_Problem:_ Copy exactly, no pictures: every line from the one that contains "The width and" through the end of the entries below.

_Data items:_
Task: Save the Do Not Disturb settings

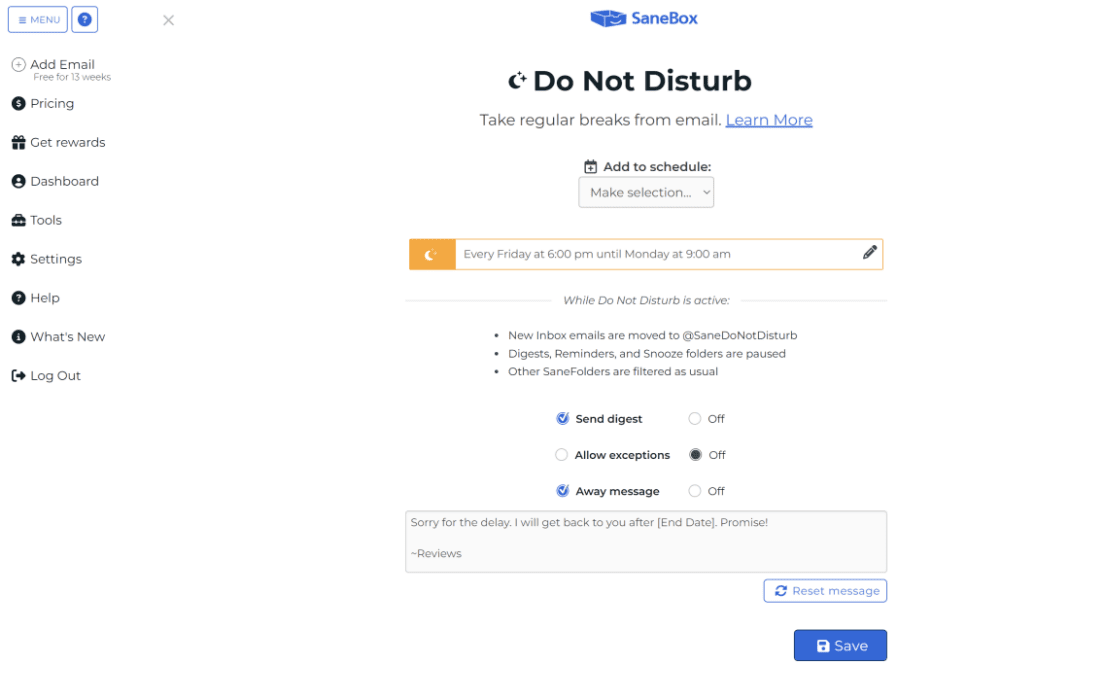Action: click(840, 645)
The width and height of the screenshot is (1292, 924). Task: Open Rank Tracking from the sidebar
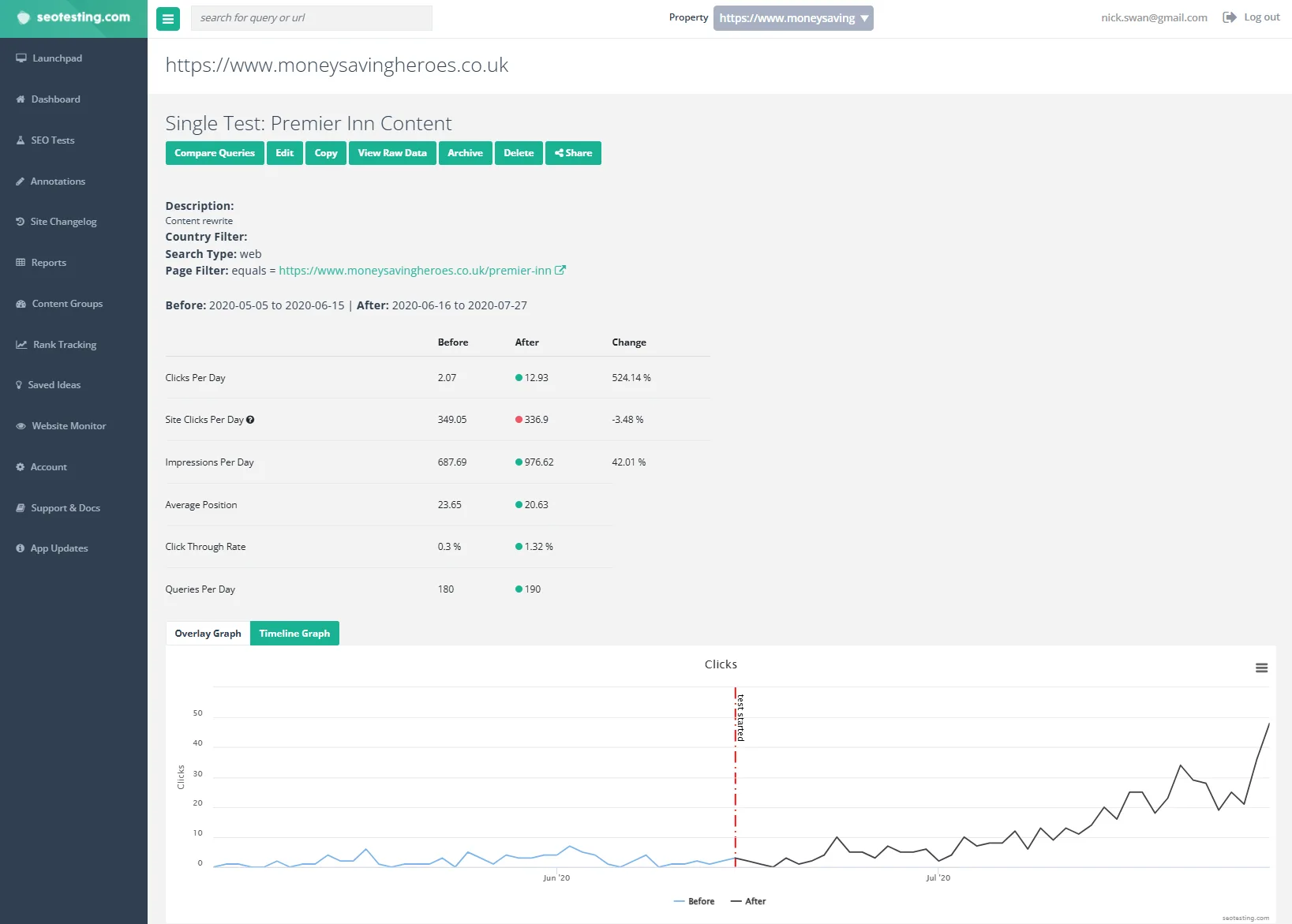pyautogui.click(x=64, y=345)
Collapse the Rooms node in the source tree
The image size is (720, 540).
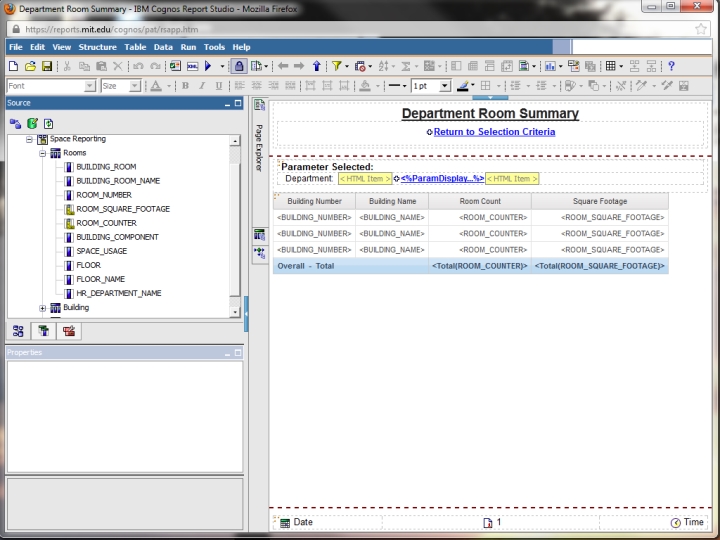click(x=43, y=153)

_Exercise answer:_
The width and height of the screenshot is (1292, 924). Task: Open Rank Tracking from the sidebar
pyautogui.click(x=64, y=345)
Collapse the Rooms node in the source tree
The image size is (720, 540).
click(x=43, y=153)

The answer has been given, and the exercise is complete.